Dis-moi 10 mots. Cette année, c’était au fil de l’eau que nous invitait le Ministère de la Culture. Un défi d’écriture et 10 mots à caser. Tout ça, c’était il y a longtemps, c’était au temps ‘d’avant’, d’avant que le temps et le reste ne nous échappent et que l’on ait à tout réinventer… 

Cette année, j’ai participé. J’ai envoyé deux textes, un léger (ici proposé), l’autre  beaucoup moins (je le publierai demain). L’un des deux a été sélectionné mais je n’ai jamais su lequel, la remise des prix ayant été annulée pour cause de… eh bien… vous savez de quoi je parle… 
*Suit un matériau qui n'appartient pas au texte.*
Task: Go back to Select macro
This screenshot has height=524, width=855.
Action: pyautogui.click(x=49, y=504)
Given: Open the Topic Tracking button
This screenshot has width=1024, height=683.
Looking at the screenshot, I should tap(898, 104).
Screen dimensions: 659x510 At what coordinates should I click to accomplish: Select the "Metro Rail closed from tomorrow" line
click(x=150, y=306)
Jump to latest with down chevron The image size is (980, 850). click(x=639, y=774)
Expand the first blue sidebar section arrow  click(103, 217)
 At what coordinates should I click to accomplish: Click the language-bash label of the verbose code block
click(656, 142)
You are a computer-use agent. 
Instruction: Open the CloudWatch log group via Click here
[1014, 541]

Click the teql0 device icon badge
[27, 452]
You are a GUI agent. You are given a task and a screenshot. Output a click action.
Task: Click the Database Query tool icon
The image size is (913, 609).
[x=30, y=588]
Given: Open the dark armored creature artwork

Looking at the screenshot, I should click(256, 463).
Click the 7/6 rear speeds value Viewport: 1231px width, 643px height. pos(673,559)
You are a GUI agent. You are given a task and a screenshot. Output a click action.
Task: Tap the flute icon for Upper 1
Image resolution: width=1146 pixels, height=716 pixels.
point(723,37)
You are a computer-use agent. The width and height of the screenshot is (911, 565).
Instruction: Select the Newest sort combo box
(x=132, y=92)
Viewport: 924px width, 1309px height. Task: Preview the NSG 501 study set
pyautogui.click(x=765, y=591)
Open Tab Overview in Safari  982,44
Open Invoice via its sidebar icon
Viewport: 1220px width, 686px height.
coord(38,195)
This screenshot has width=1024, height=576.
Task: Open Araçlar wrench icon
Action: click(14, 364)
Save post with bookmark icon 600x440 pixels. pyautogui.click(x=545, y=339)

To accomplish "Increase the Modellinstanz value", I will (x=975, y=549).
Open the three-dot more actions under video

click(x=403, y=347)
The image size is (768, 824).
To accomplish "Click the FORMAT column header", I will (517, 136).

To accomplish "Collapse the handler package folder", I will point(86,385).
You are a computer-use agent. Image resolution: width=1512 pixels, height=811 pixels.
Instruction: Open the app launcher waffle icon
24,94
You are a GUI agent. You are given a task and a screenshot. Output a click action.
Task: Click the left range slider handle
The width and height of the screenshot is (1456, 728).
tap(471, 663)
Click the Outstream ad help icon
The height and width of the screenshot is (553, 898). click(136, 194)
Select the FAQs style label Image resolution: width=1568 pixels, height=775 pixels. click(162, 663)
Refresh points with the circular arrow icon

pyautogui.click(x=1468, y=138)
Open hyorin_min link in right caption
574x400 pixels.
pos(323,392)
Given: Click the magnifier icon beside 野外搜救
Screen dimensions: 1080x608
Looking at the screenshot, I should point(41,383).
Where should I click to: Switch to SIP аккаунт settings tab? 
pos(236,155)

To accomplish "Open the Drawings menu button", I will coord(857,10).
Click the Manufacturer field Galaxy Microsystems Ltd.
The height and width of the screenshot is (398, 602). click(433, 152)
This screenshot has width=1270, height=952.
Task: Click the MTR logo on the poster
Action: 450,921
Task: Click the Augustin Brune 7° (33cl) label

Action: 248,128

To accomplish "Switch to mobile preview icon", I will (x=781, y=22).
Les 10 mots à utiliser : aquarelle (nom) à vau-l’eau (adv.) engloutir (v.) fluide (adj.) mangrove (nom) oasis (nom) ondée (nom) plouf (interj.) ruisseler (v.) spitant (adj.)

Et ma proposition : 

Comment explorer la mangrove ? L’affaire n’est pas simple, le terrain est hostile, tout de vase et de boue, prêt à engloutir les pieds, les chevilles, voire les genoux. Regagner le radeau semble chose raisonnable, d’autant que le ciel vire au noir et qu’ici l’ondée tourne vite à l’orage. Dimoâ et Dimô, nos spitants personnages, reprennent la route de l’estuaire tout en dansant le jerk. Au moment où ils atteignent leur fragile embarcation, le ciel se déchire et des trombes d’eau s’abattent sur le bateau de fortune. Le fluide céleste ruissèle et lèche les rondins de bois, use les cordes d’assemblage, comme s’il voulait libérer l’ensemble et le rendre à la nature. L’aventure, c’est clair, va à vau-l’eau. Inondés, nos deux explorateurs disparaissent dans un grand ‘plouf’ avant de…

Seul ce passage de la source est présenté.